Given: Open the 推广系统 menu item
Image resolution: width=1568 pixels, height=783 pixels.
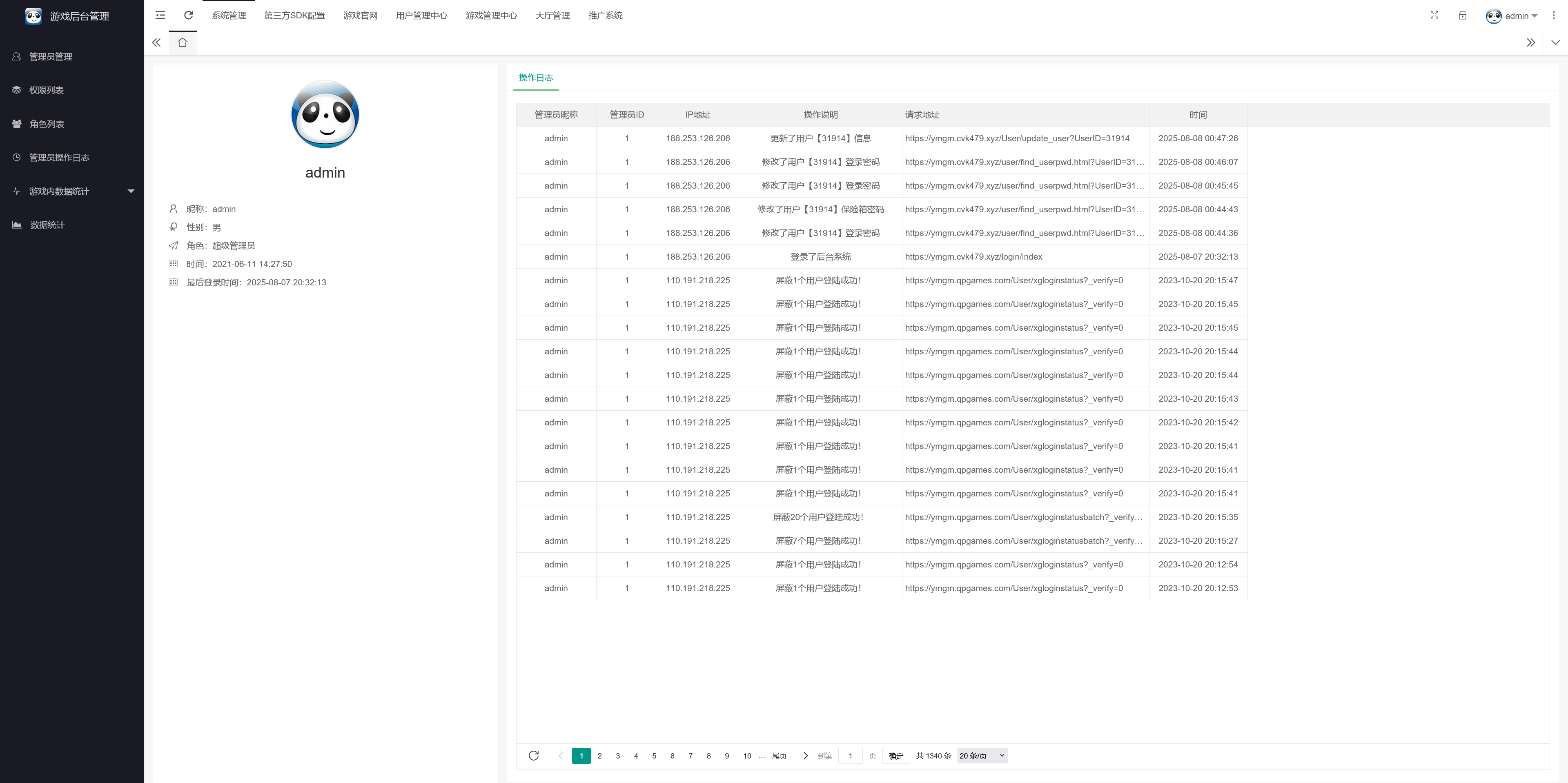Looking at the screenshot, I should (605, 15).
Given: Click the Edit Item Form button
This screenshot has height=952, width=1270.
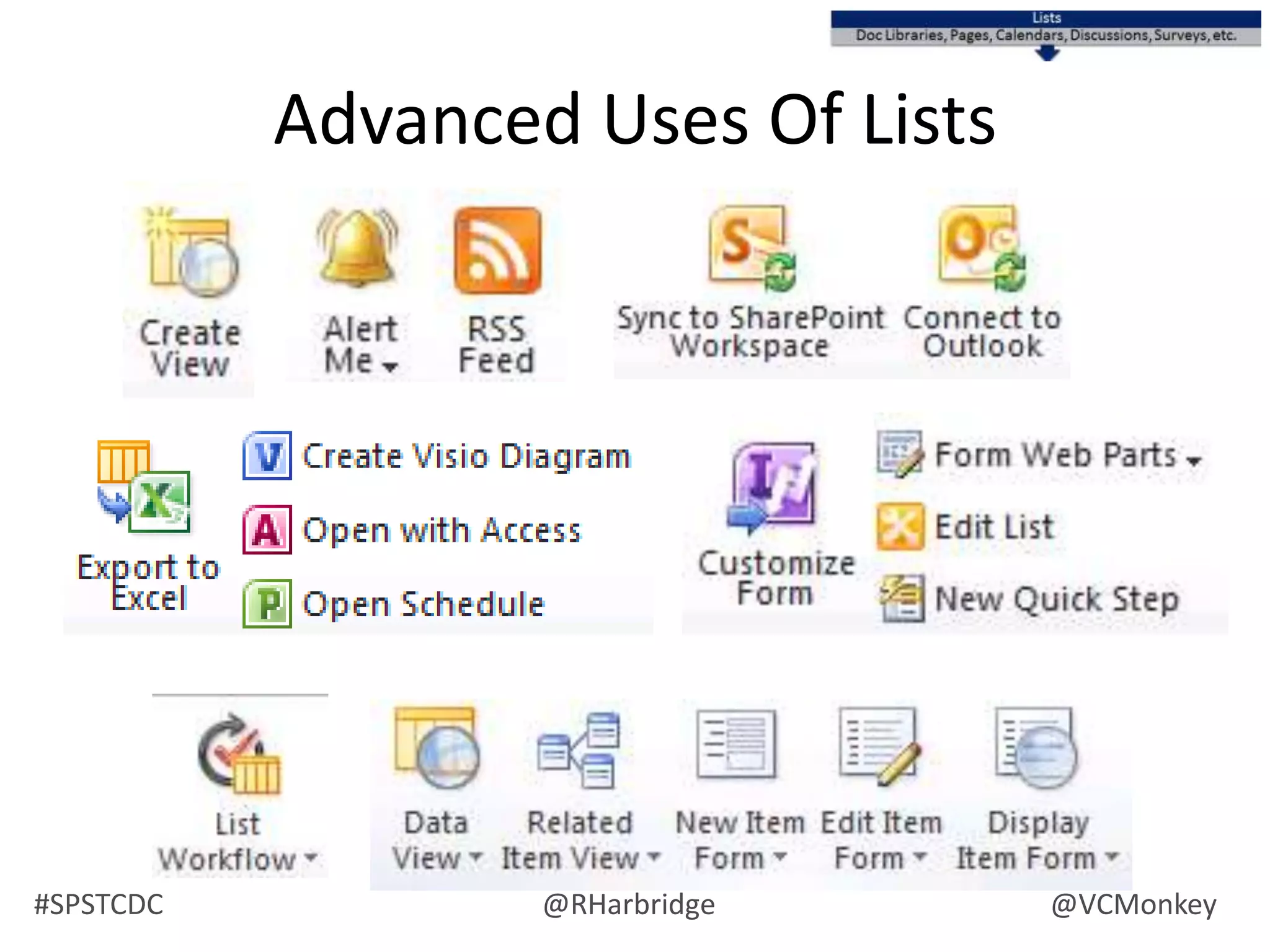Looking at the screenshot, I should 880,747.
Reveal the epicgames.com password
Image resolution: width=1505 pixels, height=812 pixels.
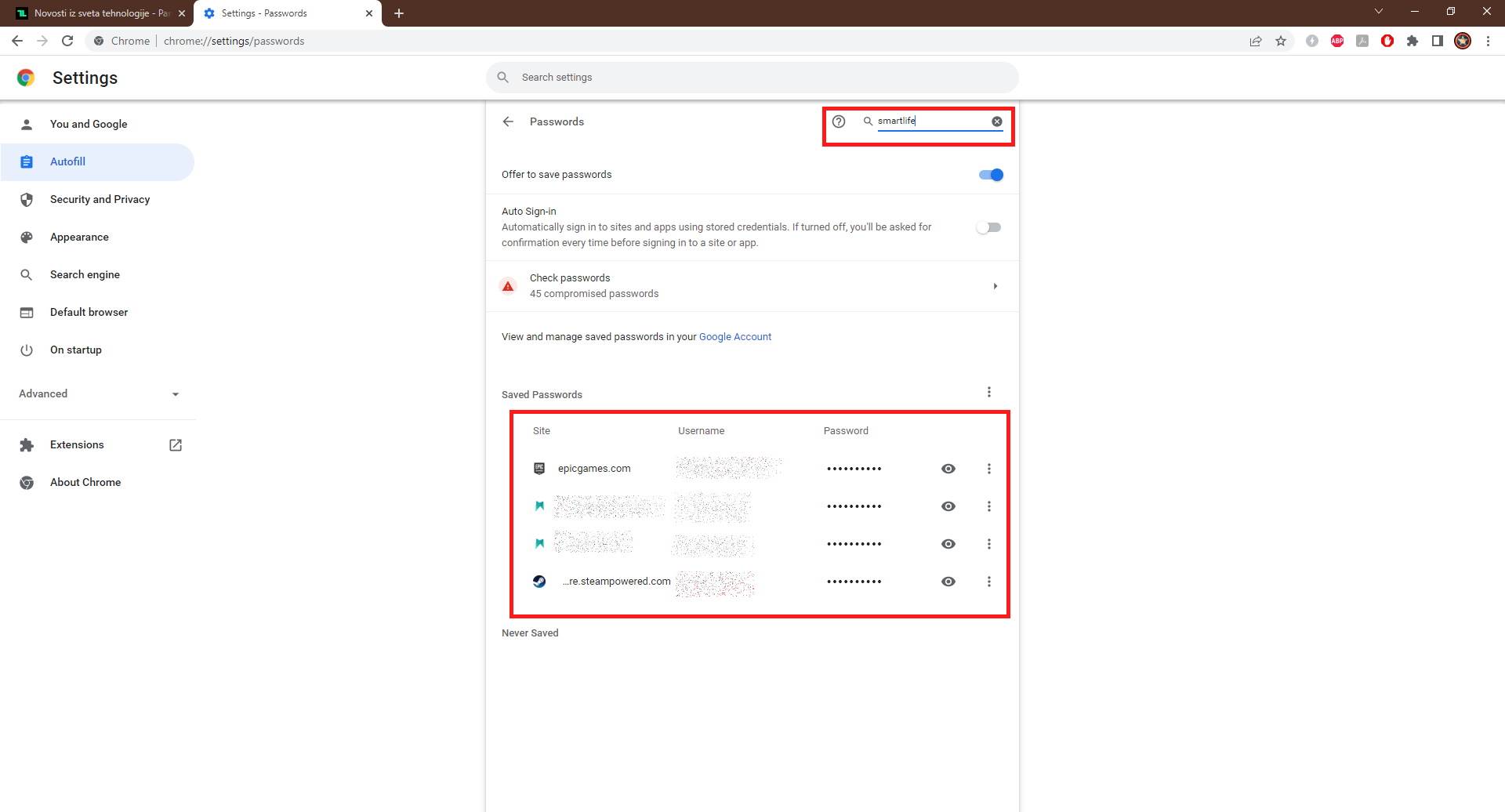pyautogui.click(x=948, y=468)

━━━━━━━━━━━━━━━━━━━━━━━━━━━━━━

» **Task item**:
Check each line above for the string "Given" and copy every line that has it.

» **Exercise output**:
Given: Open the 推广系统 menu item
Given: Click the Edit Item Form button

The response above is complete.